I’ve been working on implementing a new feature in Couchbase Lite regarding TTL (Time To Live). Basically, it allows you to specify an expiration date for a document, after which it becomes invalid and purged from the database automatically at a later time. I’m in charge of the reference implementation of this feature (meaning that the other two languages we have libraries for will refer to my implementation when implementing theirs). As such, I am also working on some C / C++ code in CBForest to support the ForestDB implementation.

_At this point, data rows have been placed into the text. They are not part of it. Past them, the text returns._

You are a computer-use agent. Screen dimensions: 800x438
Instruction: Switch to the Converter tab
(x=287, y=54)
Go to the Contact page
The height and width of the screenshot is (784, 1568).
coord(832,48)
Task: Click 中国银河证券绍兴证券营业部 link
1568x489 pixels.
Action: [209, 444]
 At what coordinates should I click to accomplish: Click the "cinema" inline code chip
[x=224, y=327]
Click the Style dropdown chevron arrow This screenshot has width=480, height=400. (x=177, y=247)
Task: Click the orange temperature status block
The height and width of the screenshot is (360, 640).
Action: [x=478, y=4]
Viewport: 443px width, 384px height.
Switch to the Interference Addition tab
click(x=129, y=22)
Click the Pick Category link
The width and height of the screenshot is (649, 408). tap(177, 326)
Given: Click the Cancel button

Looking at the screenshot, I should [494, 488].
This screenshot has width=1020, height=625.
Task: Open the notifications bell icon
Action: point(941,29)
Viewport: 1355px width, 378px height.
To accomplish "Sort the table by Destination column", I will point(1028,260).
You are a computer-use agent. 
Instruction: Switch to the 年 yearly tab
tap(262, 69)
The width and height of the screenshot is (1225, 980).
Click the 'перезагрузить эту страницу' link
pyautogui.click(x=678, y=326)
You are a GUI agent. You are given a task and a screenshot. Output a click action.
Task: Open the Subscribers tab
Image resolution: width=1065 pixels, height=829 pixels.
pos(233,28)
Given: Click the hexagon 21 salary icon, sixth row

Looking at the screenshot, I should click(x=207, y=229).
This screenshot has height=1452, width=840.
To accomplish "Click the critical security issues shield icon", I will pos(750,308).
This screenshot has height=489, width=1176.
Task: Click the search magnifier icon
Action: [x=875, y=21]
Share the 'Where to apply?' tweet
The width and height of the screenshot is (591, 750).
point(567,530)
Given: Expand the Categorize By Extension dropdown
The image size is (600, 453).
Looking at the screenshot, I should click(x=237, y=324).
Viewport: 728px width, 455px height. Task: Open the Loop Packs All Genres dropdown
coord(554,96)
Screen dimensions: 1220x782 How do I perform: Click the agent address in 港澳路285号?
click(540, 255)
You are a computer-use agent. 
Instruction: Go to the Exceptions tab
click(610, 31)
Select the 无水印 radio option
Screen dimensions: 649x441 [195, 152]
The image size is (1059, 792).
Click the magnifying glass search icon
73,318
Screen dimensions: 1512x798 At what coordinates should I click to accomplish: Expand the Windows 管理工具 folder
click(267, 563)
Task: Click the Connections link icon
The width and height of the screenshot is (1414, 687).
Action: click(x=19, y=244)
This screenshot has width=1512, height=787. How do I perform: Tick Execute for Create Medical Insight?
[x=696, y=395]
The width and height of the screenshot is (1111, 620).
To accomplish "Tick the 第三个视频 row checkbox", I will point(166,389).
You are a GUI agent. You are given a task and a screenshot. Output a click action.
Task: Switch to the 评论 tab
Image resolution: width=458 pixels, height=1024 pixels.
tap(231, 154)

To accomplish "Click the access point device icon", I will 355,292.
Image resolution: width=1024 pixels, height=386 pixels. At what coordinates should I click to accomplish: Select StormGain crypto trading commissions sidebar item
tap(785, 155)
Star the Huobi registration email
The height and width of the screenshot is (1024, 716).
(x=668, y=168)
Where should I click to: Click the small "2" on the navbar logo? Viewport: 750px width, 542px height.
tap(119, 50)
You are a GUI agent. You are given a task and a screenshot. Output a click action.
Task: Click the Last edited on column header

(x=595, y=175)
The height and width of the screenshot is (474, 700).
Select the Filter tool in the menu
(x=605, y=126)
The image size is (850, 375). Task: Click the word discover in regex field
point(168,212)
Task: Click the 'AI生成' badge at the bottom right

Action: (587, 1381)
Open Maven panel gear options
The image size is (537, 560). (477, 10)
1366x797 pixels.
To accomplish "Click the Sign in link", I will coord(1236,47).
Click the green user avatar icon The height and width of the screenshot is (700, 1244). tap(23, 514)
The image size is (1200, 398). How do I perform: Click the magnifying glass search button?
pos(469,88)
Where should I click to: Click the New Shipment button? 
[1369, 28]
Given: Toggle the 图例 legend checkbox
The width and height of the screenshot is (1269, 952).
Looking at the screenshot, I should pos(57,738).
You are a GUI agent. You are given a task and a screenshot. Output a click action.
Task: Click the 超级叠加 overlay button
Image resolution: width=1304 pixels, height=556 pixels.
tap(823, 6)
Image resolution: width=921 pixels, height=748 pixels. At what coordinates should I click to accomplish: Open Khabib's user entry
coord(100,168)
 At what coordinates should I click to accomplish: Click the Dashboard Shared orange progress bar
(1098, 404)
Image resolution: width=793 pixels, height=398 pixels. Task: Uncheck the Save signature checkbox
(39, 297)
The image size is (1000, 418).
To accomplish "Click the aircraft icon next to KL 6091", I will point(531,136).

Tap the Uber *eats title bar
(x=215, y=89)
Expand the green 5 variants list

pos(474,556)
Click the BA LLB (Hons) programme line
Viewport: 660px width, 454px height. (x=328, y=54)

When moving back to C++ in particular, the difference between stack and heap allocation becomes very pertinent. In C#, when you want to create a new instance of a class you must do so with the new operator but in C++ you have another choice. You can simply declare a class like this
If you are familiar with C++, you will know that this creates an instance of ClassName on the stack (using a constructor that takes the parameter stored in bar). When the context of this variable exits, the destructor is automatically called and the memory it uses becomes invalid. This is why it is a bad idea to return a variable allocated this way from a function (it becomes invalid as soon as you return it). However, the alternative was so cumbersome that a new feature was added to C++ called return value optimization. This means that when you return a stack variable, it is copied (or moved, if possible) up to the next stack frame automatically instead of becoming invalid.
However as it turns out the return value of the variable much match the variable being stored in or this falls apart (or so it seems to me). For example, I have a class B which inherits from A and a function that returns B. If I do something like this:
A foo = ReturnsB();
Then the process becomes invalid again, presumably because of where the copy takes place. It seems to me that the flow is this:
- Copy the value for return
- Call the copy constructor to cast to the proper value?
- Delete the original value
In my case this involved freeing shared memory between these two temporary objects and the resulting return value was corrupt. So if you notice odd behavior from your return values, check that the return types match exactly and see if that fixes things.